GZMK Drives Aging-Associated Fibrosis through Complement C3a/C3aR-Dependent Cellular Senescence

Background Aging-related multi-organ fibrosis represents a major clinical challenge, largely due to poorly defined extracellular triggers of cellular senescence and the senescence-associated secretory phenotype (SASP). Granzyme K (GZMK), an immune cell–derived serine protease, is hypothesized to regulate this process through a previously unreported immunoproteolytic cascade. Given the established role of the complement C3a–C3aR axis in tissue aging and fibrosis, we investigated its involvement in GZMK-mediated senescence. Methods We combined transcriptomic analysis of human fibrotic diseases with experimental validation in vitro and in vivo. Primary mouse embryonic fibroblasts (MEFs) were treated with recombinant GZMK to assess senescence and SASP activation. An accelerated aging model was established in C57BL/6 mice using D-galactose, with or without the GZMK inhibitor PPACK. Senescence markers, fibrosis-related proteins, and complement activation were evaluated via Western blot, RT‑qPCR, ELISA, histology, and RNA sequencing. Results GZMK was significantly upregulated in aged and fibrotic human and murine tissues. In MEFs, GZMK triggered cellular senescence, suppressed proliferation, and induced multiple SASP factors. Transcriptomic analysis revealed enrichment in complement pathways, and we demonstrated that GZMK directly cleaves C3 to generate C3a and upregulates C3aR. Both the pro-senescent and pro-SASP effects of GZMK were abolished by C3aR antagonism.

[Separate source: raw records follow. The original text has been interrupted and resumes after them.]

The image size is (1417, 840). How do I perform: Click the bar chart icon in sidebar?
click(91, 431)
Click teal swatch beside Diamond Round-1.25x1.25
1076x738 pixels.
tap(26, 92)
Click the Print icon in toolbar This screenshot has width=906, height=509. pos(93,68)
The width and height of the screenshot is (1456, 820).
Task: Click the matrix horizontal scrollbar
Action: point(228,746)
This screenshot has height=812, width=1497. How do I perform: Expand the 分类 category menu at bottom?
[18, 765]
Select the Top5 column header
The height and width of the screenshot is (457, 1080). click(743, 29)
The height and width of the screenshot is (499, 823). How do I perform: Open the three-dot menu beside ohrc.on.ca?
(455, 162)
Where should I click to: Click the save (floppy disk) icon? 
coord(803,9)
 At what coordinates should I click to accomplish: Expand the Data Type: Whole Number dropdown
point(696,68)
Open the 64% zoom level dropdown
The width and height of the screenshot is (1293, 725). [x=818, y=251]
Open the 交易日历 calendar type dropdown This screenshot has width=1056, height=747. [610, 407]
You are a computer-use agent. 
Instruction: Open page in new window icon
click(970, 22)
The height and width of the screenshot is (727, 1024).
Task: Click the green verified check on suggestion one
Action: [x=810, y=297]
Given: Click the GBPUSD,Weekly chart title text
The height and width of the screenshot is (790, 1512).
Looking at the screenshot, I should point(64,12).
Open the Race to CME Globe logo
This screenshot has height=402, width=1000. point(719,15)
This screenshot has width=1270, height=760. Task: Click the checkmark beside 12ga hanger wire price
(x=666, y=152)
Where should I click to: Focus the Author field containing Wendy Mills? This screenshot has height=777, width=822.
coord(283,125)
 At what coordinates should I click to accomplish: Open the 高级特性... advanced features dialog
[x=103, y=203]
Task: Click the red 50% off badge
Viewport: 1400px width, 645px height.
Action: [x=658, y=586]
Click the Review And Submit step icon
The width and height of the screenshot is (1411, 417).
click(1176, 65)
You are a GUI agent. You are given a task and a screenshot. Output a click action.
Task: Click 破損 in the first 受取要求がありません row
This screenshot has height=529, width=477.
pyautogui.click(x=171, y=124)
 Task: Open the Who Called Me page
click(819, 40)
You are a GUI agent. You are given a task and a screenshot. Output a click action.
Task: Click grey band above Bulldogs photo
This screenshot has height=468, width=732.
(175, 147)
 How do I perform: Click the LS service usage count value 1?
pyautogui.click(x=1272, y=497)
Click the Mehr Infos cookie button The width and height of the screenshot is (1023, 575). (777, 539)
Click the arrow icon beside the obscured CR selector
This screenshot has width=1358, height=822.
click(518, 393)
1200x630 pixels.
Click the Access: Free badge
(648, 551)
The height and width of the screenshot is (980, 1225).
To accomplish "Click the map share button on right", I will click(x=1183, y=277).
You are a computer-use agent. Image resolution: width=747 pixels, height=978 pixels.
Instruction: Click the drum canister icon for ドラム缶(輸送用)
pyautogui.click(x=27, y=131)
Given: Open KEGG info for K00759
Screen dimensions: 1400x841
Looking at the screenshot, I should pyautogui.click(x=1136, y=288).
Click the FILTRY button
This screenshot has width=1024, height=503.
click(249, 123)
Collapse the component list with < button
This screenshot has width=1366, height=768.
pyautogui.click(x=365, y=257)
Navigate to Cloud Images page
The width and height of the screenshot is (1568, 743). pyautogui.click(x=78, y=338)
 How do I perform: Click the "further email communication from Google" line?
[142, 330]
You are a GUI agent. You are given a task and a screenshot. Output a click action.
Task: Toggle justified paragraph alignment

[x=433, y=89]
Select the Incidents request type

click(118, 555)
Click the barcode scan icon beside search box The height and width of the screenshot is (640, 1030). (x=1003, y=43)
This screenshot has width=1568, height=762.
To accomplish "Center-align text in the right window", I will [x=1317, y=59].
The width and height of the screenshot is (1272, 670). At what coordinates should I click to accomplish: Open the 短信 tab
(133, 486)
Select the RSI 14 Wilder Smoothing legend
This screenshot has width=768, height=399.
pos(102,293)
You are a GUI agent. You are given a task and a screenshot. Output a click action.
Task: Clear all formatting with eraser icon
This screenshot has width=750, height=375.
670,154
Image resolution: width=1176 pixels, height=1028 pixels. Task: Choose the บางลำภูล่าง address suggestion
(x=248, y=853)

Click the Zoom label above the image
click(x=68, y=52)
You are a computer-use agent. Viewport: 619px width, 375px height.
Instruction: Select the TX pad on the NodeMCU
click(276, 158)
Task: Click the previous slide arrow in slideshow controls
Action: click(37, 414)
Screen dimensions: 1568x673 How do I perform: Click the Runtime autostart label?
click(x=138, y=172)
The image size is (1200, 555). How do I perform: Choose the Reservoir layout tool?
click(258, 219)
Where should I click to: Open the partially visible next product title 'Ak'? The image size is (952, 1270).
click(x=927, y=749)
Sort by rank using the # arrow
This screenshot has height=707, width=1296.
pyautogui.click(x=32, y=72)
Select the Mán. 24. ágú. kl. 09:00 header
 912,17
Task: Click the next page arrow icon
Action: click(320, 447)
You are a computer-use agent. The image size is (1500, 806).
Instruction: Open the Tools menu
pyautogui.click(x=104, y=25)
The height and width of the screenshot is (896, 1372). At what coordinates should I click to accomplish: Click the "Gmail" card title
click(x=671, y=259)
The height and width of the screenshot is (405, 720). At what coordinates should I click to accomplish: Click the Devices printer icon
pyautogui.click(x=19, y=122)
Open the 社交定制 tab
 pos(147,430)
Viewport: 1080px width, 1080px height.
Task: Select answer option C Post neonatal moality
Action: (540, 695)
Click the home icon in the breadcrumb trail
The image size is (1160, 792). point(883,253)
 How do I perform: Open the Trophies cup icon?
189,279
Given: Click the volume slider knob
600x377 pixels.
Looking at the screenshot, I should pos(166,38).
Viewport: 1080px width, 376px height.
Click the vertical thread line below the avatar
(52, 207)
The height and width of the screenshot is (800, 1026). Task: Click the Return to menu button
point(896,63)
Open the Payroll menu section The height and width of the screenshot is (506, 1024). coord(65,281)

In vivo, PPACK treatment alleviated D-gal–induced aging phenotypes, reduced multi-organ collagen deposition, suppressed senescence and local/systemic SASP, and attenuated C3a–C3aR activation. Conclusion Our study identifies a novel GZMK–complement–senescence axis, wherein immune-derived GZMK cleaves C3 to activate C3a–C3aR signaling, thereby driving cellular senescence, SASP, and multi-organ fibrosis. These findings nominate GZMK as a circulating biomarker and a promising therapeutic target for age-related fibrotic diseases.